During the conference call with Grossman, someone on the line was trying to explain what the service coordinators actually do when they visit the homes. She said that after a long battle with DMR, she finally received one of the site visit forms filled out by a service coordinator. “It was very simplified,” she said. “It said things like, 'I've gone to the house. It seemed like everyone was having a good time.' End of report.”
Another question to Grossman during the conference call: How many times have QUEST licensors recommended that providers not be licensed? Also, how many licenses have been pulled for noncompliance with regulations?
Grossman responded that she would have to get the data to reply to the first question.
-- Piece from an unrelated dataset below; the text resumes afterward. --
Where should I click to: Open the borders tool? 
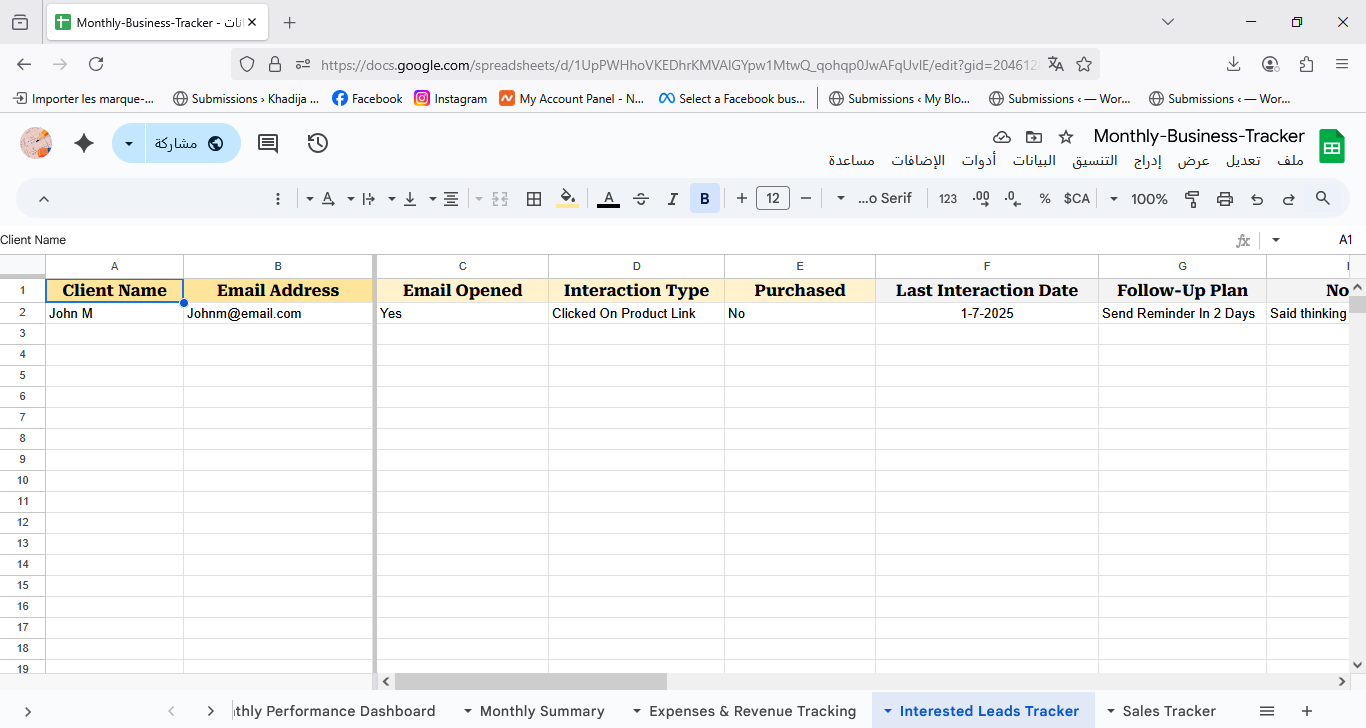(534, 199)
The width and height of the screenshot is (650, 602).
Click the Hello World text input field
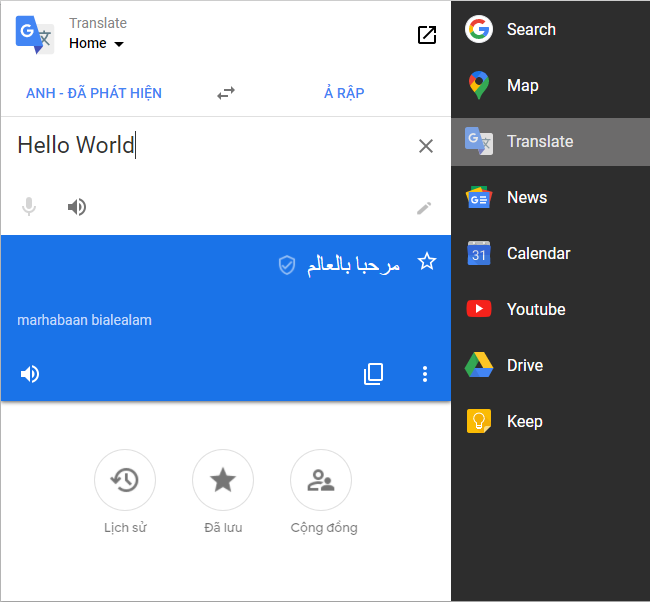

She said she did not believe that any provider license has ever been pulled during the 15 years the QUEST system has been in place.
Another caller commented that when residents or families have complained to service coordinators about conditions in group homes, DMR has responded not by inspecting the homes or correcting the problems, but by threatening to evict the residents. [This was certainly the case with Lisa Burke, a resident of a group home in Medford, who was run over by a staff-driven van in May 2006 while she sat outside the facility in her wheelchair.
After Lisa Burke's parents and other family members voiced concerns about the accident and about staffing, supervision, and training issues at the group home, a regional DMR director responded by threatening to close Lisa Burke's home.]
I'm not sure Grossman even responded to the comment about DMR's habit of retaliating against those who raise concerns about conditions in group homes. But she did have a response to a caller who said that when group homes do get inspected, the DMR inspectors routinely notify them beforehand. This allows the group home managers to temporarily improve conditions in the homes just before the inspectors get there. Grossman's response was that notifying the group homes before inspections is “just common courtesy.”
When we get responses like that from the DMR official in charge of overseeing group homes in Massachusetts, no wonder we're nervous about that quality of that oversight.